The course will focus on population and quantitative genetics that is relevant in the genomic selection era. The course is aimed at students with an interest in quantitative genetics or animal breeding.
The course will focus on understanding, analysing, and utilizing the genetic basis of quantitative traits for animal breeding and genetics, with a focus on application in the genomic selection era.
- Lecture 1: Basic single locus genetics. Fisher’s decomposition of the genotypic value. Average effect & Breeding value.
- Lecture 2: Forces changing allele frequency: mutation, selection, drift. Effective population size.
- Lecture 3: Coalescence theory.
- Lecture 4: Multilocus genetics. Forces generating linkage disequilibrium: mutation, selection, drift.
- Lecture 5: Long-term response to selection. The effective number of segments in the genome.
- Lecture 6: Relationship matrices based on markers; scaling of relationships and definition of a base generation, Wright’s F-statistics.
- Lecture 7: The accuracy of genomic selection and its dependency on genome structure.
- Lecture 8: Variation in relatedness.
- Lecture 9: Prediction of response to genomic selection using selection index theory.
- Lecture 10: Breeding programs with genomic selection.
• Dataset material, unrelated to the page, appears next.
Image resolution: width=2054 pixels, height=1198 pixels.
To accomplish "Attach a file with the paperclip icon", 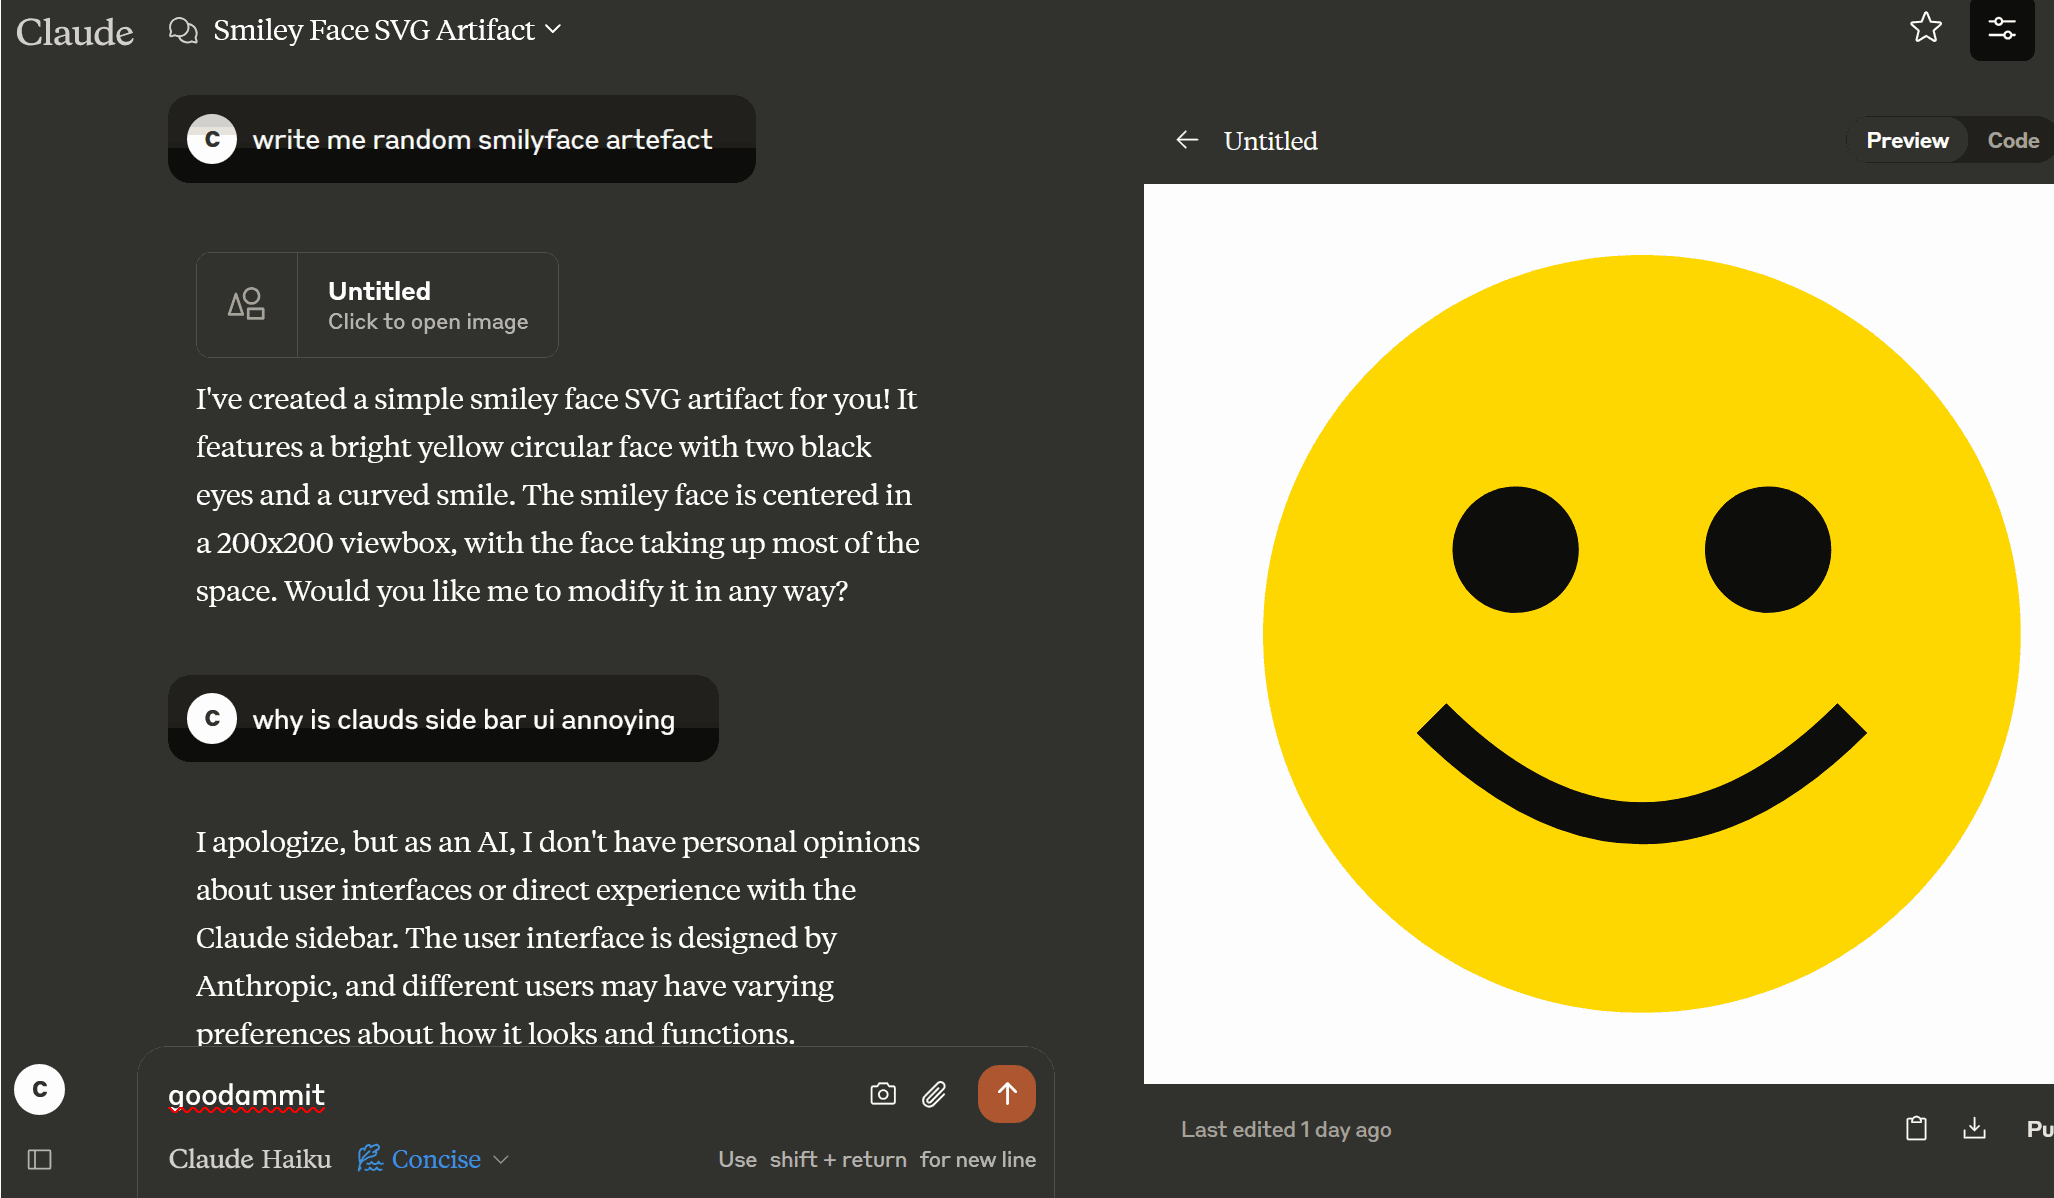I will click(x=934, y=1094).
After the course the students should have comprehensive understanding of population and quantitative genetics applied in animal breeding. The main emphasis of the course is to cover topics that are especially relevant in the current genomic based breeding era.
During the course: results of the problem sets will be presented, discussed and evaluated daily in the class. The results of the problem sets will be presented and discussed jointly in the class in feedback sessions.
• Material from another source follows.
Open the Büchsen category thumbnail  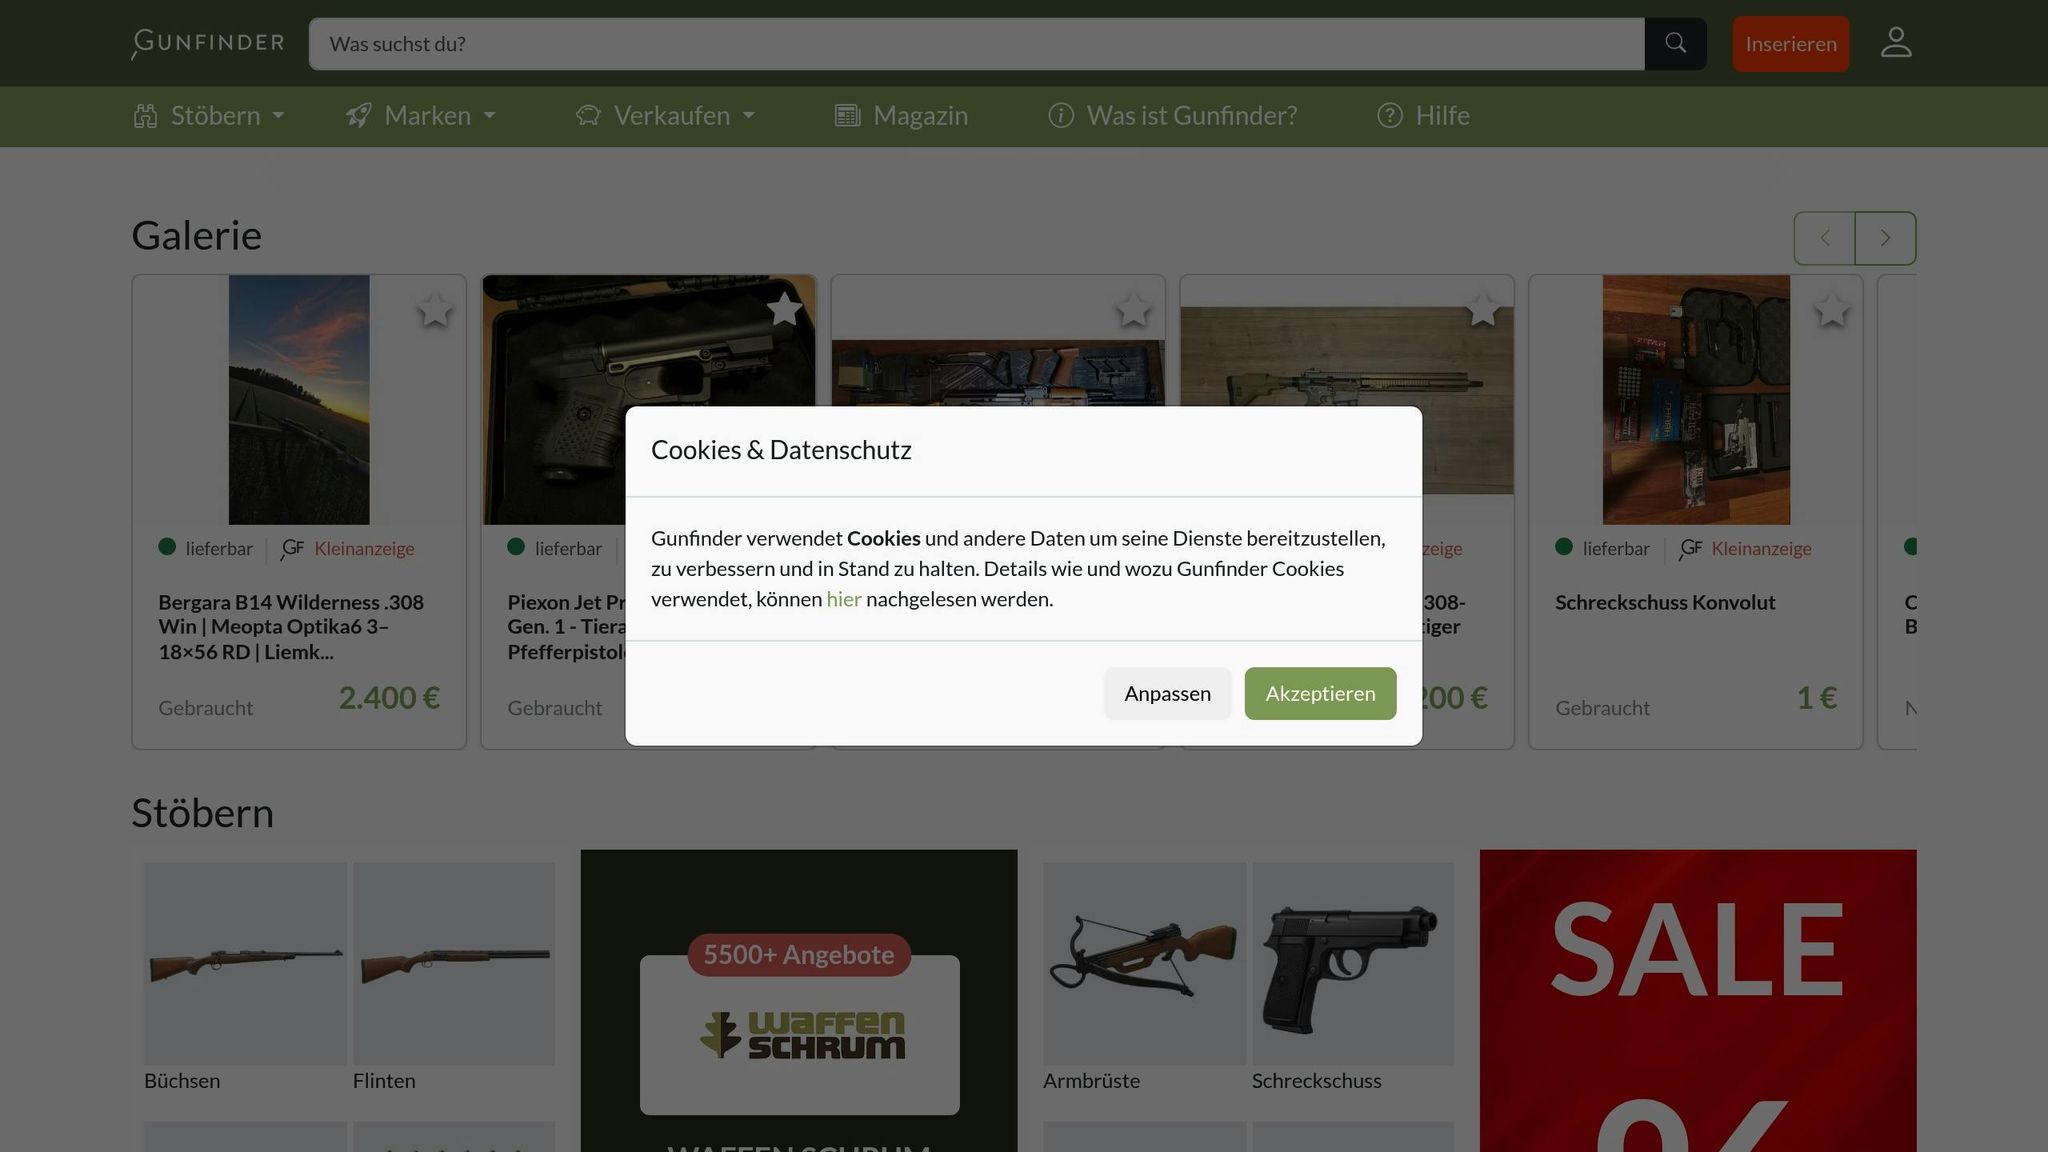(x=245, y=962)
The pedagogical approach will combine lecturing with problem based and collaborative learning methods. The goal is to improve students’ skills and tools to make use of the current theories and applications in their own research work, as well as, improve their capabilities to embrace new techniques and approaches that are likely to be developed in the near future. The course will also provide the participants important contacts with internationally recognized teachers and other Nordic students working in the same field.
- 10 hours seminar
- 35 hours lecture
- 35 hours independent work
- 10 hours other (student presentations)
Basic knowledge of quantitative genetics and algebra. Very basic knowledge of matrix algebra and basic familiarity with linear models. An MSc-degree in animal breeding and genetics or a related field suffices.